Solly blushed suddenly at the thought of this attractive young woman examining his naked body. Noticing his discomfiture, Lorimer clapped Rosie on the shoulder.
‘They’re an insensitive lot, Dr Brightman. She’s just winding you up.’
Just then a grey-bearded man put his head around the door.
‘Ah, Chief Inspector.’
‘Back to work,’ commented the pathologist, recognising the scene-of-crime photographer. ‘Right then,’ she tapped Solly’s arm gently, ‘I’d best get on out there. See you later, maybe.’
‘I can have one of the boys take you home,’ Lorimer suggested, seeing Solly slump back into the soft folds of the settee, but the psychologist shook his head.
‘I’m all right now. I’d like to stay while you look around the flat.’
‘Up to you. There may also be a few things to do in the office before I see my bed tonight.’
Lorimer checked that the scene-of-crime boys were still in the flat then began to look around the room. Janet Yarwood had been one of the many solitary people in this city. She had told the psychologist several things about Lucy Haining that Lorimer remembered from the report. Now, thought Lorimer, just as Rosie could read for signs of death, it was time that Janet Yarwood’s home told him something about her life.

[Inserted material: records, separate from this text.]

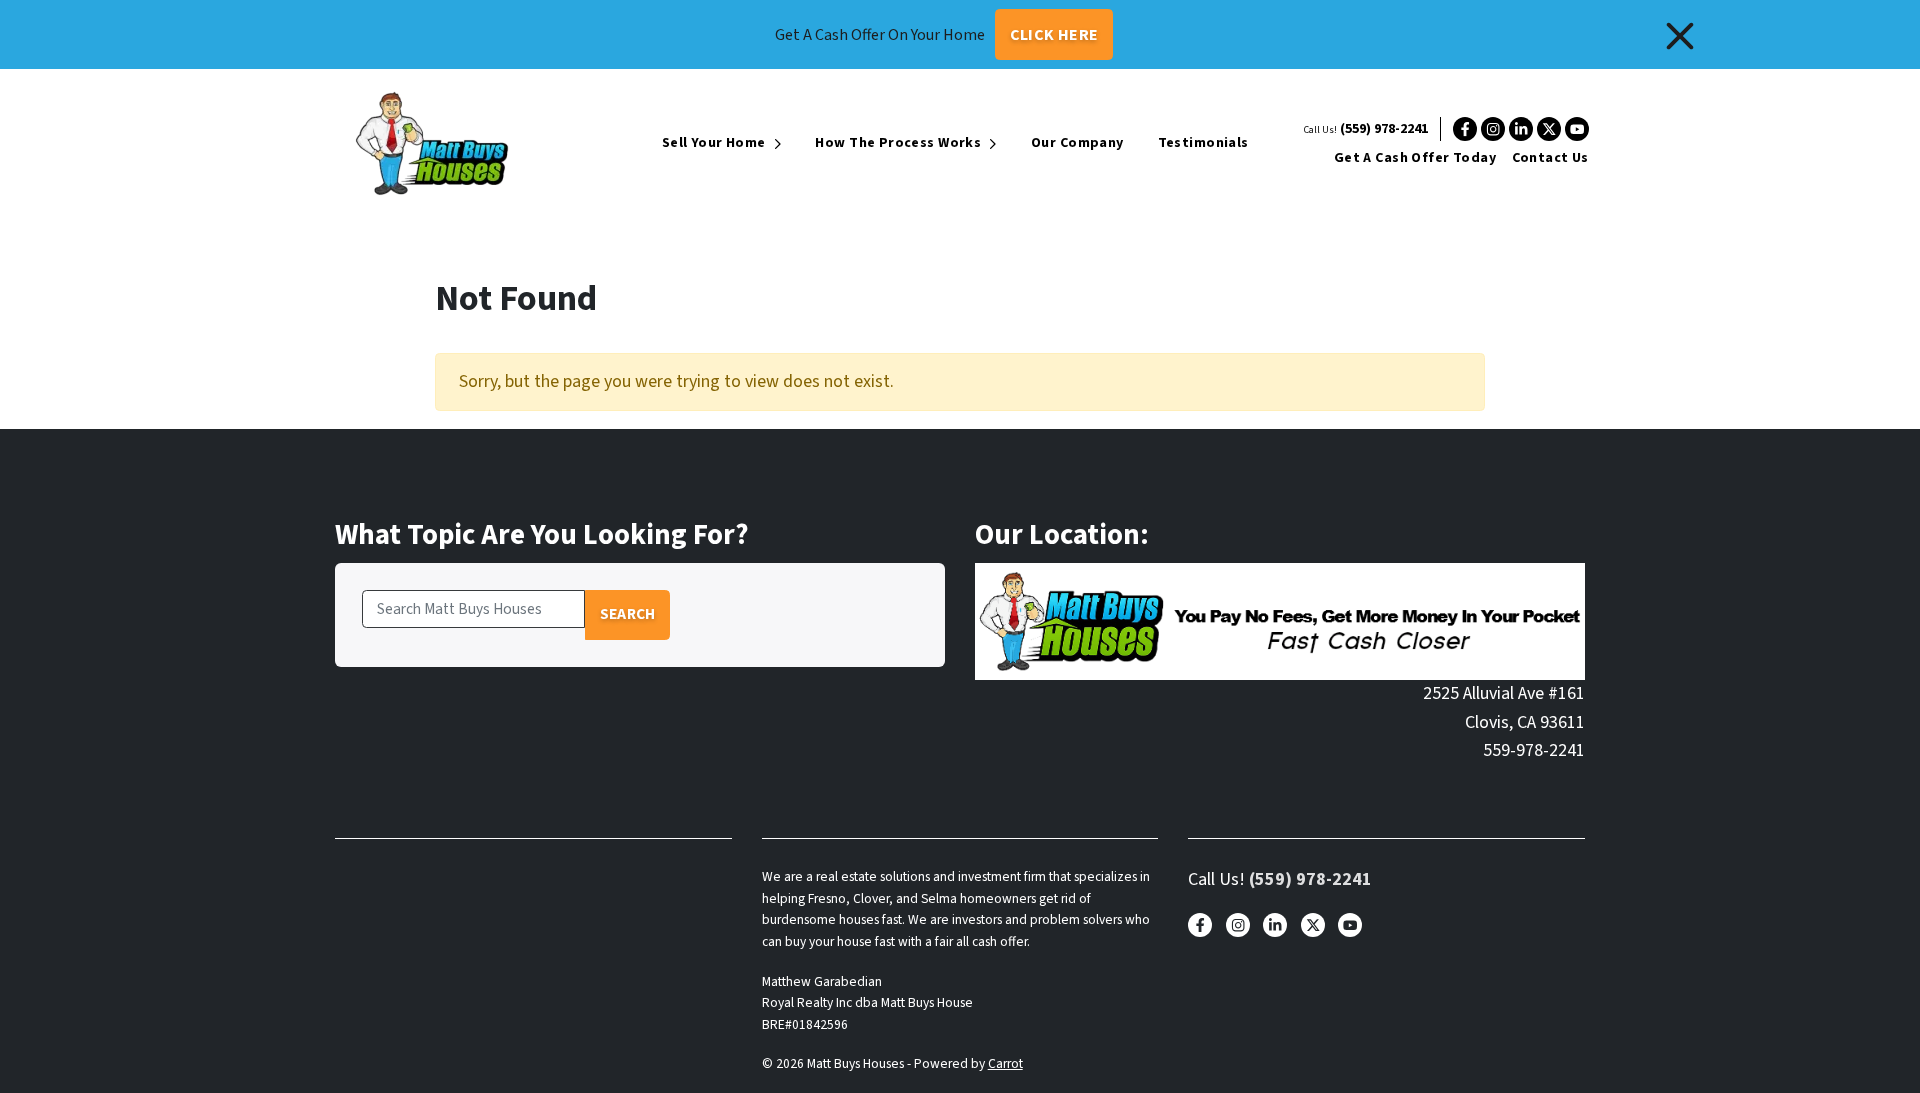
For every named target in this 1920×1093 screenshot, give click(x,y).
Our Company (1077, 143)
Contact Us (1550, 158)
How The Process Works (898, 143)
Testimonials (1203, 143)
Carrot (1005, 1063)
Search (628, 614)
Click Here (1054, 35)
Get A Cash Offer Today (1415, 158)
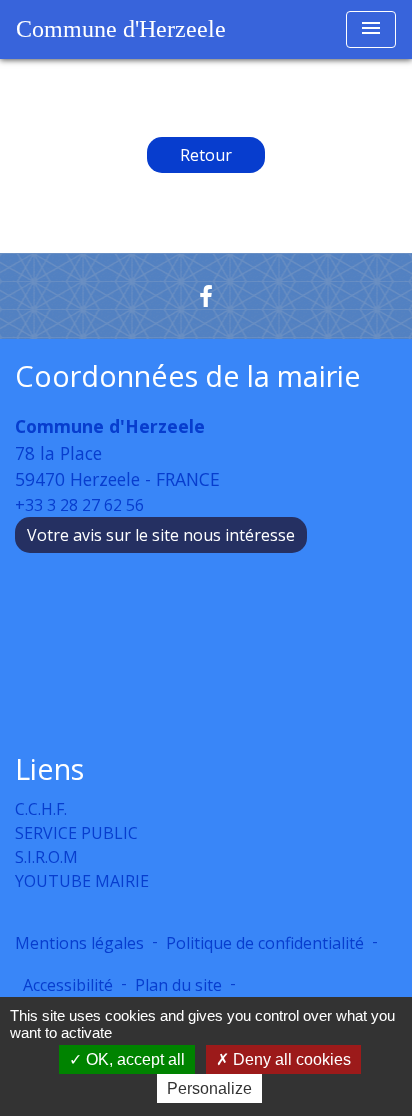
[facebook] (206, 295)
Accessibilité (68, 985)
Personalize (209, 1088)
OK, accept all (133, 1059)
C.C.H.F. (41, 809)
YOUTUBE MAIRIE (82, 881)
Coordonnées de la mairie (188, 376)
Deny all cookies (290, 1059)
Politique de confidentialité (265, 943)
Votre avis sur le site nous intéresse (161, 535)
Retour (206, 155)
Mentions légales (79, 943)
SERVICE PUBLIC (76, 833)
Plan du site (178, 985)
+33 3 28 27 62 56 (79, 505)
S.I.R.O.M (46, 857)
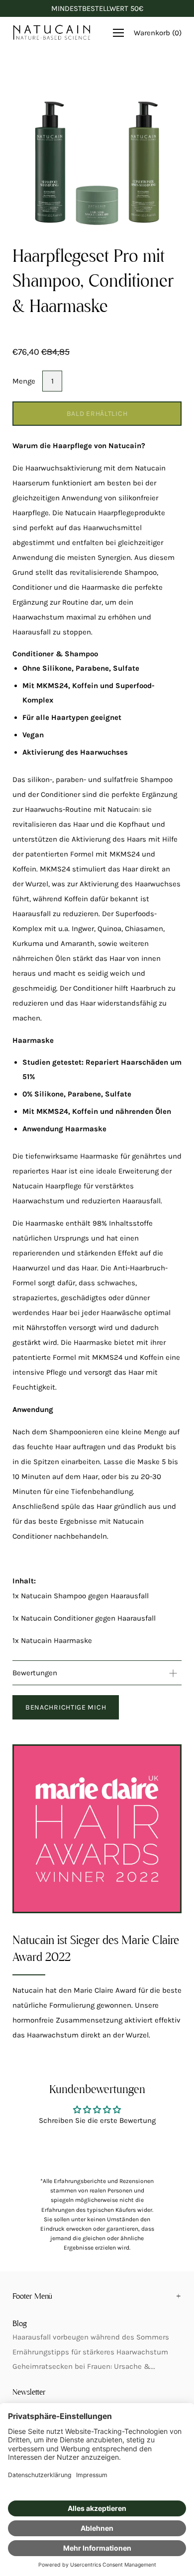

First-floor flat, lounge window overlooking the street below. A door directly opposite led to the hall and the other rooms, and there was a small kitchen off the lounge. The only wall without window or doorway was dominated by a huge batik hanging in bright pink, black and white. At first the design seemed abstract but on closer inspection Lorimer saw that it was in fact a representation of a zebra and foal against an African sunset. Remembering the influence on Lucy Haining’s jewellery designs, Lorimer made a mental note to look for other African artefacts. Most of the furnishings were old and shabby, in contrast to the newness of the building itself. Instead of a carpet, there were several durries laid side by side, leaving a broad strip of unvarnished floorboard under the window. Here a collection of artist’s materials were gathered: boxes containing tubes of paint, larger tubes of primary-coloured acrylics, brushes of various sizes sticking out of pottery jars and stacks of unframed canvases, face to the wall. Curious about their subjects, Lorimer flipped them over. They were all studies of children. Had any of the models come from Lucy’s life classes? he wondered. But perhaps they were simply early studies for commissioned portraits. At one end of the room, under the garish batik, was an old square table. Someone had stripped and varnished it at one time and the warm oak glowed in the lamplight. A large blue pottery bowl was filled with exotic fruits. Had she meant to eat them, he thought, or were they a subject for still life? Two squashy chairs and the settee were draped in plain undyed linen, contrasting with the striped multicoloured rugs.